Galaxy NGC 4151. Credit: David W. Hogg, Michael R. Blanton, and the Sloan Digital Sky Survey Collaboration
Notes for editors
The findings presented here are based on several observations of the galaxy NGC 4151 performed with ESA's XMM-Newton space observatory at energies between 2 and 10 keV.
NGC 4151 is a well-studied Seyfert galaxy, hosting one of the brightest active galactic nuclei (AGN) known at X-ray wavelengths. The supermassive black hole lying at the centre of NGC 4151 has a mass of about 50 million solar masses.
The emission spectrum of an AGN in the X-ray band (divided into soft X-rays, between 100 eV and 10 keV, and hard X-rays, between 10 and 100 keV) is characterised by three main components: emission from the accretion disc, which dominates up to a few 100 eV; emission from Compton up-scattering of photons from the disc in the corona, which dominates up to a few tens of keV; reflection of high-energy photons from the corona off the disc material, resulting in hard X-ray emission that dominates the spectrum up to 100 keV or more.

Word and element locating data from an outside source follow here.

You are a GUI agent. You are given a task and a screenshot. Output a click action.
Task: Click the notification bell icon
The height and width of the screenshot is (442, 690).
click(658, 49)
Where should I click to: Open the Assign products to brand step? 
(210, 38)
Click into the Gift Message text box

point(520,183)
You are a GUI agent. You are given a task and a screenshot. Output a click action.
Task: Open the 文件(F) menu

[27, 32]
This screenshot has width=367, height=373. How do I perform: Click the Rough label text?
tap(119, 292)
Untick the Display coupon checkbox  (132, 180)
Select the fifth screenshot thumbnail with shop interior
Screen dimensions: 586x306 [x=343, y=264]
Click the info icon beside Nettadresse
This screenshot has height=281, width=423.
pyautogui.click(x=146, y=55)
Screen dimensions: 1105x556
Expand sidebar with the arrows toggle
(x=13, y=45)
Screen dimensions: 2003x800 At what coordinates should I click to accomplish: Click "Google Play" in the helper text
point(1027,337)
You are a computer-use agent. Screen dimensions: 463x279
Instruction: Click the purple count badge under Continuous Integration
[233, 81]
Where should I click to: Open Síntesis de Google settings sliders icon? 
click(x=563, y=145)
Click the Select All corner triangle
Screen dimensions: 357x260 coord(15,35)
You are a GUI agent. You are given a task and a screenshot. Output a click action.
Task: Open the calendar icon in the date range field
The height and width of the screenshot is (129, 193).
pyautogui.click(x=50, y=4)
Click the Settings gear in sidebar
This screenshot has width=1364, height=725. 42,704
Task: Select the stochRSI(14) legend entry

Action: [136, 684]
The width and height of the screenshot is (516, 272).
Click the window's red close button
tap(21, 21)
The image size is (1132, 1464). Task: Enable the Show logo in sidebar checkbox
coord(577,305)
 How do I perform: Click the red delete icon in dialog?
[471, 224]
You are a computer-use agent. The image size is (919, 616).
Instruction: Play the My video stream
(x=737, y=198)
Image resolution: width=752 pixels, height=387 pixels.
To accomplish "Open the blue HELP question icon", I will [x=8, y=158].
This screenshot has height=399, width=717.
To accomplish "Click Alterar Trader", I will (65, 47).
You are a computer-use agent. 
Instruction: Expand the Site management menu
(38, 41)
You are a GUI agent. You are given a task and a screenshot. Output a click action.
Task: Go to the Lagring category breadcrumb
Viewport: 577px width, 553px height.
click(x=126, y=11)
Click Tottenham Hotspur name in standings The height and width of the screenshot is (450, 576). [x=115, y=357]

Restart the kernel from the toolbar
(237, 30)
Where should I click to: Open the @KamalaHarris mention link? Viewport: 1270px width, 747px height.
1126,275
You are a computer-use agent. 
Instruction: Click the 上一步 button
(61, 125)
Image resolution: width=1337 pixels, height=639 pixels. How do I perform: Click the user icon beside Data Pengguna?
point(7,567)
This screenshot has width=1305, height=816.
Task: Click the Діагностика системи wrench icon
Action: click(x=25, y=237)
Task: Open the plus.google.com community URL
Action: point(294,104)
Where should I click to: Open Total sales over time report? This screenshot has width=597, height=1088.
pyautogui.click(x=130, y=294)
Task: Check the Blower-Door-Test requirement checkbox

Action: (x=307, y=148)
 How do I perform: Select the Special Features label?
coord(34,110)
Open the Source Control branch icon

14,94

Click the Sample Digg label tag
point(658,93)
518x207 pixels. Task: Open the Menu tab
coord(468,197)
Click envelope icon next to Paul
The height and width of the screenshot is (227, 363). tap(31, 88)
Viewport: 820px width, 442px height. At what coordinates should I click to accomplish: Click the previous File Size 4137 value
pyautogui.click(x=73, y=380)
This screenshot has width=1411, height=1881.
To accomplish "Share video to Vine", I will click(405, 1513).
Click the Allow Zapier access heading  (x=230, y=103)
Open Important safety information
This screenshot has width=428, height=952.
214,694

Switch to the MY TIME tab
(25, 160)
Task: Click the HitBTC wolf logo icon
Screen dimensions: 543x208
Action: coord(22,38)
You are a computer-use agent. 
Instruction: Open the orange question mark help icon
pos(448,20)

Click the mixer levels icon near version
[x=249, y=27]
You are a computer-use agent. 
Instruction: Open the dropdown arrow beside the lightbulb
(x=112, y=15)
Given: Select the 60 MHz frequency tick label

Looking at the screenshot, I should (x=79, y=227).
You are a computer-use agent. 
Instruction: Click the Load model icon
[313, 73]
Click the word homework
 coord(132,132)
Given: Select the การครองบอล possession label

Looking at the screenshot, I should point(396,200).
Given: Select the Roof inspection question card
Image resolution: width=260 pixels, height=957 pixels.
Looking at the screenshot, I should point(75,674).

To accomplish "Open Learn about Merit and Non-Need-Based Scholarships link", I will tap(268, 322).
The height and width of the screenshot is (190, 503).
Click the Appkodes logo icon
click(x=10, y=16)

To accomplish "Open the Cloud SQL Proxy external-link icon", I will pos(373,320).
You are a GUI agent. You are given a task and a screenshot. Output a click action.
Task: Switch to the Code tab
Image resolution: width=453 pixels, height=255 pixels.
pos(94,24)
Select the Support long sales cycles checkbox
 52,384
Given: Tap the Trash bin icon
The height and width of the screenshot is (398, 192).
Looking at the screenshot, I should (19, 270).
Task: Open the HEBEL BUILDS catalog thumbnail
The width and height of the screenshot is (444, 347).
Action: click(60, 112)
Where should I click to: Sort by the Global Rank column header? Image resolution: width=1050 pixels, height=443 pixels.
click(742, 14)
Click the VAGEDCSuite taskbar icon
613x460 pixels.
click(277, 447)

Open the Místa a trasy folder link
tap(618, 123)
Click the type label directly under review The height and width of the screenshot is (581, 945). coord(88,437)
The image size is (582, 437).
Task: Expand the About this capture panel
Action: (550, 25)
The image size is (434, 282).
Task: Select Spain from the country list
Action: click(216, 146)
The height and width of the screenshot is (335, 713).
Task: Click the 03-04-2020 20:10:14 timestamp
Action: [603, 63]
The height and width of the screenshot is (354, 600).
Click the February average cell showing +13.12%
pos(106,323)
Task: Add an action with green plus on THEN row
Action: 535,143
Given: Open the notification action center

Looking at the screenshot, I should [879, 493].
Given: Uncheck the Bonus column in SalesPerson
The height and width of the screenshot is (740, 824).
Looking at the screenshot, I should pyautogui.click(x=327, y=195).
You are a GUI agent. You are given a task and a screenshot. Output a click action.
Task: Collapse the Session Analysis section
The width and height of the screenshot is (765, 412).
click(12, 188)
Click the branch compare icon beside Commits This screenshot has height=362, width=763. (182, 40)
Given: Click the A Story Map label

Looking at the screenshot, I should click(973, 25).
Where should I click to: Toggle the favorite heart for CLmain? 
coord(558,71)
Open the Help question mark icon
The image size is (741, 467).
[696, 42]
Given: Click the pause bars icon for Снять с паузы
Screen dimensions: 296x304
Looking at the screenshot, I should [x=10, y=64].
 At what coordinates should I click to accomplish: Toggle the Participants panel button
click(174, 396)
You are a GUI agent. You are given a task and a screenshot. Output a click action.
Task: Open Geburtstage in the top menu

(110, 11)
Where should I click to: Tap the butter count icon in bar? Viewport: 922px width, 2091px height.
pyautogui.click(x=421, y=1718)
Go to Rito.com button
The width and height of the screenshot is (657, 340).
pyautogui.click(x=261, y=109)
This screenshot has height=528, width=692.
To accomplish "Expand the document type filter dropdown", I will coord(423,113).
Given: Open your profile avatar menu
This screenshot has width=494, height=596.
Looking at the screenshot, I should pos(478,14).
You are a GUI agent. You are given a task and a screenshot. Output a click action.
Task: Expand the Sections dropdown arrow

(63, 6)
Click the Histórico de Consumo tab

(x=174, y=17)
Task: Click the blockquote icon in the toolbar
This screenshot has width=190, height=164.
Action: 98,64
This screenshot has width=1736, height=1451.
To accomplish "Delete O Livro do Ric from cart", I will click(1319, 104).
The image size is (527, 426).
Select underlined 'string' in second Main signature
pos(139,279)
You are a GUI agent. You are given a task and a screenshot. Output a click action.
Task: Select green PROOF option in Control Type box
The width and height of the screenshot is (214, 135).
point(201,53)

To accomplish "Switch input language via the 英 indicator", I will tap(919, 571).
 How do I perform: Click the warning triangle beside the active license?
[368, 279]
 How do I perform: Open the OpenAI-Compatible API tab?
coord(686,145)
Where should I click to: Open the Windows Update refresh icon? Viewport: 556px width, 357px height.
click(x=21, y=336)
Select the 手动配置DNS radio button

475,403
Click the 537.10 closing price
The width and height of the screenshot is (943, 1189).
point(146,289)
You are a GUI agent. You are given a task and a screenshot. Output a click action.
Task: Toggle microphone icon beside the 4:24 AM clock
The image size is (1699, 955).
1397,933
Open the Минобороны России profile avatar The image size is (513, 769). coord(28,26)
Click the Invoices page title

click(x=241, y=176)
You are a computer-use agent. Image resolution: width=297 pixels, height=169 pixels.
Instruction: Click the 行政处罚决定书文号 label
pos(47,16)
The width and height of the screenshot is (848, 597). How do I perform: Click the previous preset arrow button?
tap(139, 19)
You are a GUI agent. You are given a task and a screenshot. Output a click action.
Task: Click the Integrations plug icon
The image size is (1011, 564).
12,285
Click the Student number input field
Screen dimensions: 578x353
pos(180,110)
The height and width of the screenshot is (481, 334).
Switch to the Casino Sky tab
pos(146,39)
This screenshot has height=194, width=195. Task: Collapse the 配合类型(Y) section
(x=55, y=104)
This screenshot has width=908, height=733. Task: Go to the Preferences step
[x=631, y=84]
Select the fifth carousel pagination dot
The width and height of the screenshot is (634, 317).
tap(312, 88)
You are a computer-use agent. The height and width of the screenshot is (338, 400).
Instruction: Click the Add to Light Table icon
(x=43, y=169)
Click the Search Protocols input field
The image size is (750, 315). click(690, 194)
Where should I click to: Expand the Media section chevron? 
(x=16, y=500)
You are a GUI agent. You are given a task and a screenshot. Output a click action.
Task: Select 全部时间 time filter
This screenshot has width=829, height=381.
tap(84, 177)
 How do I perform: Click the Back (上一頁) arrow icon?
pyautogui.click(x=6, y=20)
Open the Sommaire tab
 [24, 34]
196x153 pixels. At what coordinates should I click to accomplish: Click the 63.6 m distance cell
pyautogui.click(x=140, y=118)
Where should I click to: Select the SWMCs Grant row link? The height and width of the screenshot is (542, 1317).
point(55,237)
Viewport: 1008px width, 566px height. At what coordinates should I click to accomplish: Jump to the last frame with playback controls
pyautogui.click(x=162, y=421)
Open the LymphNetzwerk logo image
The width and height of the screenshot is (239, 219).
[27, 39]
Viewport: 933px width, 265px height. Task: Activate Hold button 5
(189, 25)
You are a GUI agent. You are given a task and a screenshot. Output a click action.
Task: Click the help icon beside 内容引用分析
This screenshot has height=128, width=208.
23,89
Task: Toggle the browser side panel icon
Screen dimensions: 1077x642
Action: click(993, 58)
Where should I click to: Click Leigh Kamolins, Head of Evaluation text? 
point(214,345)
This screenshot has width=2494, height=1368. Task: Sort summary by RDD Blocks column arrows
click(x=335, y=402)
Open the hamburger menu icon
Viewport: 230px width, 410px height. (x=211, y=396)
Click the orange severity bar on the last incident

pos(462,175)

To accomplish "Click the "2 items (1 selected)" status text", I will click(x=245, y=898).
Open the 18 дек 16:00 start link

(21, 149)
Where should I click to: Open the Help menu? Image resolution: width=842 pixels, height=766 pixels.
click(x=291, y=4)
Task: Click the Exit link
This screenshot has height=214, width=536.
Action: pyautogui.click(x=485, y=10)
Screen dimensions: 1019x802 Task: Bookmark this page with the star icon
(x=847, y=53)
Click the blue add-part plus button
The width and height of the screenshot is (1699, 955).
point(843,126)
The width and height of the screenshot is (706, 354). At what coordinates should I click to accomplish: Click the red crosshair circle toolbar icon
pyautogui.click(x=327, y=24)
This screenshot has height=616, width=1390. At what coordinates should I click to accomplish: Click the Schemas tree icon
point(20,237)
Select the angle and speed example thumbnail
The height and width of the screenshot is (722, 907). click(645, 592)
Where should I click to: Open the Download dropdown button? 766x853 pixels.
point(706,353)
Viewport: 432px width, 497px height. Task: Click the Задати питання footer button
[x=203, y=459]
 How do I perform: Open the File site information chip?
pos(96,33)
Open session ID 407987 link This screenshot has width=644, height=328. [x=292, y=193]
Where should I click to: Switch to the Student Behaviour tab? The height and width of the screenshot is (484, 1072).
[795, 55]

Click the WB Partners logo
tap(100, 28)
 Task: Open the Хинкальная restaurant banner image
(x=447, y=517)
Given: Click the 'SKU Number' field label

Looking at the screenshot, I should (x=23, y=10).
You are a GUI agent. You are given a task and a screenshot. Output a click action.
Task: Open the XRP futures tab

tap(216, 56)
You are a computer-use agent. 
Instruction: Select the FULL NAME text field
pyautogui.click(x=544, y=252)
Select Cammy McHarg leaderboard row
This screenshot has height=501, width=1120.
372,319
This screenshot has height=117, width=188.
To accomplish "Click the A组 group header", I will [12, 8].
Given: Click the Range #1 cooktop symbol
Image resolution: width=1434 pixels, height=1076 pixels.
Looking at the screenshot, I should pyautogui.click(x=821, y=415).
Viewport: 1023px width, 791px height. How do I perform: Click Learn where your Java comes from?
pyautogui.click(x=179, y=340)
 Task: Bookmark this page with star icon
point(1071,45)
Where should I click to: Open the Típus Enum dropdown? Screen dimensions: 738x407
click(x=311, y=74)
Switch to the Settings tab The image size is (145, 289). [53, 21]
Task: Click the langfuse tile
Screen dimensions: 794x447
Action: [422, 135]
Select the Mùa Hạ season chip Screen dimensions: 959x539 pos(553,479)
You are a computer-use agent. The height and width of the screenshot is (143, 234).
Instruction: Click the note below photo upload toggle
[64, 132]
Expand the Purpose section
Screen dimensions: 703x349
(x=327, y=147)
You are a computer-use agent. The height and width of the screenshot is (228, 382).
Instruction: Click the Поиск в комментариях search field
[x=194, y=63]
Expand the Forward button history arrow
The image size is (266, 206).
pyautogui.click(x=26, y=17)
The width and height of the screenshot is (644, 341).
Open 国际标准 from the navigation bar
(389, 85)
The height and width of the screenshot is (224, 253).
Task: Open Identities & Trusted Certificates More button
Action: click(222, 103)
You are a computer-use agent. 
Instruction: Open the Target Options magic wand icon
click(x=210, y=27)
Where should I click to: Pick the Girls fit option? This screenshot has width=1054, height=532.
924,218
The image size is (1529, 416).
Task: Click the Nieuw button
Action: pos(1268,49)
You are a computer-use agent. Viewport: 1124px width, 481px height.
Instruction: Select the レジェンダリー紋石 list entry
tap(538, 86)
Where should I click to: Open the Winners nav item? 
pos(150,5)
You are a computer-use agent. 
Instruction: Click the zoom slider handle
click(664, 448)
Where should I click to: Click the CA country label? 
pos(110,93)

Reflection off the disc also gives rise to fluorescence, or line emission from a number of heavy elements present in the disc. Among the several fluorescent lines in AGN spectra, the most prominent is the so-called iron K line, corresponding to an energy of 6.4 keV; this is a combined effect of the relatively large abundance of iron in the Universe and of the high efficiency of this particular emission process.
The iron K line has an intrinsically narrow profile. However, when the line arises from iron ions in the accretion disc around a black hole, its shape is affected by relativistic effects induced by the black hole's strong gravitational field. Thus, in an AGN spectrum, the iron K line appears distorted, broadened and shifted to slightly lower energies. With the aid of the general theory of relativity, it is possible to quantify the distortion that will affect the line emitted by an iron ion at a certain distance from a black hole of a given mass. Astronomers can use distortions observed in the iron K line's shape to probe the entire extent of a black hole's accretion disc. This crucial aspect was exploited in the study of NGC 4151.